## Written task a
In the entries, replace "dropdown" with "menu" everywhere from the line containing "Where should I click to: Click the header" down to the line containing "tap(665, 36)". Return only those lines and leave everything else unchanged.

+++ Text shown

Com. v. Hixon, E.
306 MDA 2016
| Pa. Super. Ct. | Jan 31, 2017Background
- On October 28, 2014, witnesses (Fisher, Lynch, Cifollili) testified Hixon argued with Fisher, went into his house, came out holding and firing a shotgun. Three eyewitnesses placed a gun in Hixon’s hands and stated he fired it.
- Police obtained a warrant and on October 30, 2014, Trooper Falkosky entered Hixon’s residence and observed green shotgun shells; a shotgun was recovered from under a couch in the home.
- The parties stipulated the shotgun was functional and could fire; the Commonwealth presented the recovered shotgun as circumstantial evidence linking Hixon to the October 28 incident.
- Hixon was charged with, inter alia, possession of a firearm by a person previously convicted of certain offenses (18 Pa.C.S. § 6105(a)(1)); he was acquitted of related charges (terroristic threats, simple assault, REAP) but convicted under § 6105(a)(1).

++++++

## Written task b
List the names of the witnesses who testified, according to the case summary.

+++ Material

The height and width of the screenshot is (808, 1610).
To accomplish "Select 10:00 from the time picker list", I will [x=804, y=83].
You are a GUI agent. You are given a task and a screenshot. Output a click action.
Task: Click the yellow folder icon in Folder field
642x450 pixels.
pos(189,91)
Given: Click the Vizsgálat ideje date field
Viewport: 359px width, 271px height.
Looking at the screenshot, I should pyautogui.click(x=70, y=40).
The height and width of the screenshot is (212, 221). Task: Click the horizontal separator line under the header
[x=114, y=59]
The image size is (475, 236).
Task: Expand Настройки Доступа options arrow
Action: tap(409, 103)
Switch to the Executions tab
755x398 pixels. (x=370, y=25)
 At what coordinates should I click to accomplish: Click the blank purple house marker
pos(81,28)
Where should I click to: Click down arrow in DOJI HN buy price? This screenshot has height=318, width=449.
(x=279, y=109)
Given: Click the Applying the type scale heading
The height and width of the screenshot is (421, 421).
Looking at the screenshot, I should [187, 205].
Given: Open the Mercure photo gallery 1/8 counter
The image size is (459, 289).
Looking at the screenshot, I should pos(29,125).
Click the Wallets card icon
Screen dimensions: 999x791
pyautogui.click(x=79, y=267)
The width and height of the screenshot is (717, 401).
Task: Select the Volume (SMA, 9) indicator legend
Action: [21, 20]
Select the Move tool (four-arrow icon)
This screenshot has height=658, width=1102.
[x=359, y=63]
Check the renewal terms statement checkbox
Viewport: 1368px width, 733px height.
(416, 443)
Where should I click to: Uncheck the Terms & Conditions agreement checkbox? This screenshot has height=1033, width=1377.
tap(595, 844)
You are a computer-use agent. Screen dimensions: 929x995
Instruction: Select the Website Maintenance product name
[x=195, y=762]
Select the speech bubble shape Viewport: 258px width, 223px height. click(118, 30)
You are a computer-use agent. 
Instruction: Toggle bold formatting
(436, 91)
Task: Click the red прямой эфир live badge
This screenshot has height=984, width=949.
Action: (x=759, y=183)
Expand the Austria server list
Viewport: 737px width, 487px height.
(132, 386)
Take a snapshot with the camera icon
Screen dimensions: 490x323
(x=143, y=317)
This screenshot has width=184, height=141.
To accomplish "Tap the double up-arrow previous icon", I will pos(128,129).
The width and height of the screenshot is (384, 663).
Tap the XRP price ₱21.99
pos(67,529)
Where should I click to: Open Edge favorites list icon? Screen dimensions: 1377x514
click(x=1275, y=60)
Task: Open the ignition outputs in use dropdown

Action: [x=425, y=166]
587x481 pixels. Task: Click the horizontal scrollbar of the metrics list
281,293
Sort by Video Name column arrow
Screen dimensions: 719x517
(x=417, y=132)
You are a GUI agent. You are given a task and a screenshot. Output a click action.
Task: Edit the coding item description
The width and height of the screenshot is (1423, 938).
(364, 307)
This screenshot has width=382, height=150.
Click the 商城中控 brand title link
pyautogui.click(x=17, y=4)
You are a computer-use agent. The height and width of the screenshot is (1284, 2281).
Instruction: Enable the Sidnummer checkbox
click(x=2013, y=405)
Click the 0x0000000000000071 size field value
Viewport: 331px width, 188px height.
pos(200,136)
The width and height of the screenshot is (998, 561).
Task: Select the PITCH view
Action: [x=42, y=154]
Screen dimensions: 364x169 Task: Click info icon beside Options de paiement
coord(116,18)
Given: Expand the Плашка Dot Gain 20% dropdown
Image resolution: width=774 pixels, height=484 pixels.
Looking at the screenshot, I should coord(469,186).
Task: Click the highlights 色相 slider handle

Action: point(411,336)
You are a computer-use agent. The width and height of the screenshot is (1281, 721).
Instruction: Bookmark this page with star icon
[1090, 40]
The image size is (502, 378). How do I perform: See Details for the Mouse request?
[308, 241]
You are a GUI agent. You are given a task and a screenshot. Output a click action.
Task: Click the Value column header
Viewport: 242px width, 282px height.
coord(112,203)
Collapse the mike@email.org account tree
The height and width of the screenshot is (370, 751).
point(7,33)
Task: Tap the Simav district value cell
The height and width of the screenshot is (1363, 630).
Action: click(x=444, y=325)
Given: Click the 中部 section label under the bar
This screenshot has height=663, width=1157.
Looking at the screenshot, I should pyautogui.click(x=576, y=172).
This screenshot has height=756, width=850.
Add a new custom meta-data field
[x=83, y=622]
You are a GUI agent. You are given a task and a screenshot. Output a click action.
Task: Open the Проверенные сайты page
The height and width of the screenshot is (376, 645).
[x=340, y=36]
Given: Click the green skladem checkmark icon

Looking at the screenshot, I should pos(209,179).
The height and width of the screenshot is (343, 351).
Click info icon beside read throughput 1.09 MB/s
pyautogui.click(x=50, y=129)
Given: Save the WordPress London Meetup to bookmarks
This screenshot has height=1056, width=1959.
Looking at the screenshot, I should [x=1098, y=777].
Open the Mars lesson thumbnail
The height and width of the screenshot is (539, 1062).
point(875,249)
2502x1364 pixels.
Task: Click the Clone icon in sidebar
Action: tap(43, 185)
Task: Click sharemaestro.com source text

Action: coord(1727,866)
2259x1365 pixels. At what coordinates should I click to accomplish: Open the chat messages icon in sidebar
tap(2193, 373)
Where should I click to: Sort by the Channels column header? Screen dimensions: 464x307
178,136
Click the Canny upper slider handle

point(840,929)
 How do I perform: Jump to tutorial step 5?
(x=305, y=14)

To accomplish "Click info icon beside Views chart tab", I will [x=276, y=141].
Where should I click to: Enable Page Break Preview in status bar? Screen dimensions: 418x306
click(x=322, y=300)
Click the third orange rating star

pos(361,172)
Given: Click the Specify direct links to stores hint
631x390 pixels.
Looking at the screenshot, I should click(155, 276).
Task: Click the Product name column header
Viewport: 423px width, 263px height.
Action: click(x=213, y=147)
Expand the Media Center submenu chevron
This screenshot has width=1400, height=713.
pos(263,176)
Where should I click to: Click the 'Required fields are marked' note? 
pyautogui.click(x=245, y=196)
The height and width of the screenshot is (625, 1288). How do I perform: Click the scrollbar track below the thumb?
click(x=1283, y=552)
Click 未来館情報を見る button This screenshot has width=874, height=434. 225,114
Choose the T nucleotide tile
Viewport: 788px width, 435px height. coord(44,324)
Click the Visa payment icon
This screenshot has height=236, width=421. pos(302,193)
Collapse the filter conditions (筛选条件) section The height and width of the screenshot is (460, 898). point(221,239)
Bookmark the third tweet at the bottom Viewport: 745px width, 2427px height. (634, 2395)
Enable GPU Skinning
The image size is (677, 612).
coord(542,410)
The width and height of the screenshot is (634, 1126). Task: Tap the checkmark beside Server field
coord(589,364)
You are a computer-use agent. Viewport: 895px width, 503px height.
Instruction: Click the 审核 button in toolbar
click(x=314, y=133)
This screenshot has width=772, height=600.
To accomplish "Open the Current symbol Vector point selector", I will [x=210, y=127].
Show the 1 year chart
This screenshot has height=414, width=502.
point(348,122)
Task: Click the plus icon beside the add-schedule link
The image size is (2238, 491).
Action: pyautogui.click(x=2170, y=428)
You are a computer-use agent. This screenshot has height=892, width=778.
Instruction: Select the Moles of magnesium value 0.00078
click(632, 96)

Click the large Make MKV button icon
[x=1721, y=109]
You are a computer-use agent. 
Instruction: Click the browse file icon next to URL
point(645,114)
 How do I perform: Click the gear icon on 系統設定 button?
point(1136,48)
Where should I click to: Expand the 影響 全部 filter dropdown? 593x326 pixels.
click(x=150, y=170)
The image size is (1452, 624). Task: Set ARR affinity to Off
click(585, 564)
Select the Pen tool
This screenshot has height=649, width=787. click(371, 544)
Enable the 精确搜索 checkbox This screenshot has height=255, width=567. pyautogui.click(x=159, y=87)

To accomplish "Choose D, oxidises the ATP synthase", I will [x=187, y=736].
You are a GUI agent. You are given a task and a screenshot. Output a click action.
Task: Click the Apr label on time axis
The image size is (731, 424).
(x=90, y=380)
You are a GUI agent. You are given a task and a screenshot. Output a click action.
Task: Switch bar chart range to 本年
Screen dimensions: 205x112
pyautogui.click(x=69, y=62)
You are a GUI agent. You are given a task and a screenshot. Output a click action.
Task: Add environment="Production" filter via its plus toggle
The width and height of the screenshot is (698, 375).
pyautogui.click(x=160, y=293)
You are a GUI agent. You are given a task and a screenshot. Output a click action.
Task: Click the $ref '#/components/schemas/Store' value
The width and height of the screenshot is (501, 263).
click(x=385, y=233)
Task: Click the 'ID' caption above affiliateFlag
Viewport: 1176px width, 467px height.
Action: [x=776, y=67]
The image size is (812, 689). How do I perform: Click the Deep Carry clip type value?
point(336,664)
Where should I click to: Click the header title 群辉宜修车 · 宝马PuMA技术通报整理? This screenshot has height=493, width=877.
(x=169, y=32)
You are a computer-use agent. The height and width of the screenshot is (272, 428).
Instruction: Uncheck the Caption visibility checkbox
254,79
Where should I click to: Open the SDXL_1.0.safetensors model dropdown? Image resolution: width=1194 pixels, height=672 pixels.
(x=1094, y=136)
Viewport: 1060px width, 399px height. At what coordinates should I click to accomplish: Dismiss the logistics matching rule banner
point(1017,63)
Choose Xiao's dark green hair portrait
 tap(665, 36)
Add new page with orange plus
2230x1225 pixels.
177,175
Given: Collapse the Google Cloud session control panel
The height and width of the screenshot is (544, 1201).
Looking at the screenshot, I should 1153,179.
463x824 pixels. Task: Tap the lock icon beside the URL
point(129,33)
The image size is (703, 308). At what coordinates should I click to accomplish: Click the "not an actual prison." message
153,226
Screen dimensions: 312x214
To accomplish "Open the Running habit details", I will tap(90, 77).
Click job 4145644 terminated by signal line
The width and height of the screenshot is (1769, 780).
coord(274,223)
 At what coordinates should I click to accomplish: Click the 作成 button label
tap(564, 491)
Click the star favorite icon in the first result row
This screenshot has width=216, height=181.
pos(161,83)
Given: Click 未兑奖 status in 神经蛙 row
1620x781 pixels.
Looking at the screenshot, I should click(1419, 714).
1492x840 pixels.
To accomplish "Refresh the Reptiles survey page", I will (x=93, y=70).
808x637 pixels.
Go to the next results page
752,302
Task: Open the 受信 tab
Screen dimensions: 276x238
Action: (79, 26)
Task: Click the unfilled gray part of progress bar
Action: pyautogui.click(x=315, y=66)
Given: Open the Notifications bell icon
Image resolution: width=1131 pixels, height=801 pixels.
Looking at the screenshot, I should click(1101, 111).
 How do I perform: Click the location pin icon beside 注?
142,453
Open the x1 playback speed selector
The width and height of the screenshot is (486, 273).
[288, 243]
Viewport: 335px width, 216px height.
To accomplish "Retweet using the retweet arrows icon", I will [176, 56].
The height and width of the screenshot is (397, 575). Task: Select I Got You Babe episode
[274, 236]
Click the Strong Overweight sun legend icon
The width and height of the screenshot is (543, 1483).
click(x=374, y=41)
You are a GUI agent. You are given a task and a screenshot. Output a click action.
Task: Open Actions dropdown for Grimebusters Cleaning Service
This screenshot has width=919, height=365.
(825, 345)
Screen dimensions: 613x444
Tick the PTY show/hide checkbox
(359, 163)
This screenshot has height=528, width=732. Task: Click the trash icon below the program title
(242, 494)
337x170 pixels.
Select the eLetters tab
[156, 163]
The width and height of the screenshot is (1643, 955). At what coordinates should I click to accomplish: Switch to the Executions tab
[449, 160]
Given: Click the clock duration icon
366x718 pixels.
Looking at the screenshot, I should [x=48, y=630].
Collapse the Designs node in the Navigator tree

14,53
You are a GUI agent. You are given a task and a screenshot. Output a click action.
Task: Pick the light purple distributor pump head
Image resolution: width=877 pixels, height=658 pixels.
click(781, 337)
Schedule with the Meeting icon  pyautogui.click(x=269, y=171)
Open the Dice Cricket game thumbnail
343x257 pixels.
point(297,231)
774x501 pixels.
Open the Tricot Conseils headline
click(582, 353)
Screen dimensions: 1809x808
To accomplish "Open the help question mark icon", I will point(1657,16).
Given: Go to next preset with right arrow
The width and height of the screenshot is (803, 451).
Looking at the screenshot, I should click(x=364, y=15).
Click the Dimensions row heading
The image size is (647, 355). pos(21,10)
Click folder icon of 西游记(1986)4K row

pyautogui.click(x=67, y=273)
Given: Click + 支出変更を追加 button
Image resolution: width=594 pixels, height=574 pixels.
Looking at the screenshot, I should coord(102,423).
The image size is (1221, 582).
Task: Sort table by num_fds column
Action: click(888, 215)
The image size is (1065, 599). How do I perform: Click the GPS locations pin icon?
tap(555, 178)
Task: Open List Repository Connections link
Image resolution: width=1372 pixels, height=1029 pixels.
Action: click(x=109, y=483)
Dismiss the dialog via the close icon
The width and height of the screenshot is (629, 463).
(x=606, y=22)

++++++

## Worked solution a
Where should I click to: Click the header title 群辉宜修车 · 宝马PuMA技术通报整理? This screenshot has height=493, width=877.
(x=169, y=32)
You are a computer-use agent. The height and width of the screenshot is (272, 428).
Instruction: Uncheck the Caption visibility checkbox
254,79
Where should I click to: Open the SDXL_1.0.safetensors model menu? Image resolution: width=1194 pixels, height=672 pixels.
(x=1094, y=136)
Viewport: 1060px width, 399px height. At what coordinates should I click to accomplish: Dismiss the logistics matching rule banner
point(1017,63)
Choose Xiao's dark green hair portrait
 tap(665, 36)

## Worked solution b
Fisher, Lynch, Cifollili